- Hackers are using hidden unicode to activate Android to opening hazardous links with notification
- The link looks normal, but Android secretly opens something without warning or consent
- Even reliable apps like WhatsApp and Instagram suffer from this invisible notification
Experts have warned that security error -based actors in Android’s notification system can allow users to open unnecessary links or mobilize the hidden app operations.
IO-NO research claims how to analyze some unicode characters within Android information.
What makes users see and when the “open link” proposes, there is a similarities between taking action on the system.
You can like
What you see is not always the one you see
This problem is the use of hidden or special unicode characters embedded within the URL.
When a message is included, these characters can cause Android to translate the visible text and the actual viable link.
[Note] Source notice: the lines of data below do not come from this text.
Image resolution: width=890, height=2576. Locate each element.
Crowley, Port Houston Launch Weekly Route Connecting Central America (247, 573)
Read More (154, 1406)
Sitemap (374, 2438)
For example, a notification can clearly show “Amazon.com”, but the basic code actually opens “zone.com”, which has a zero width of the inserted zero.
The notification shows “AMA () Zon.com”, which includes the hidden character. However, the advice engine interprets that it hides the hidden role as a struggle, resulting in the beginning of a completely different site.
In some cases, invading users can redirect not only on the websites but also to deep links that directly interact with apps.
The report states how the seemingly harmless URL attracted the WhatsApp call.
To make the attacks less recognizable, malicious actors can use URL shorteners and embedded links in the text looks reliable.
When combined with the app links or “deep links”, this error is especially dangerous that can quietly mobilize behavior, such as starting messages, calls, or opening of internal app views without user’s intentions.
Tests on devices, including Google Pixel 9 Pro XL, Samsung Galaxy S25, and Old Android versions, have revealed that this misconduct affects large apps such as WhatsApp, Telegram, Instagram, Dcard and Slack.
Customs apps were also used to ignore the character filtering and confirm the attack in numerous scenes.
Given the nature of this error, many standard defense may be less. Even the best anti -virus solutions may lose these achievements, as they often do not include traditional malware downloads.
Instead, the invaders manipulate the UI’s behavior and exploit the app link. Therefore, closing point protection tools are needed, which offer wider detection based on behavior irregularities.
For users who are at risk of stealing credentials or misuse of the app, relying on identity theft protection services is important to monitor unauthorized activity and secure personal data exposed.
Unless formal fixes are implemented, Android users should be careful with information and links, especially from unknown sources or URL shortages.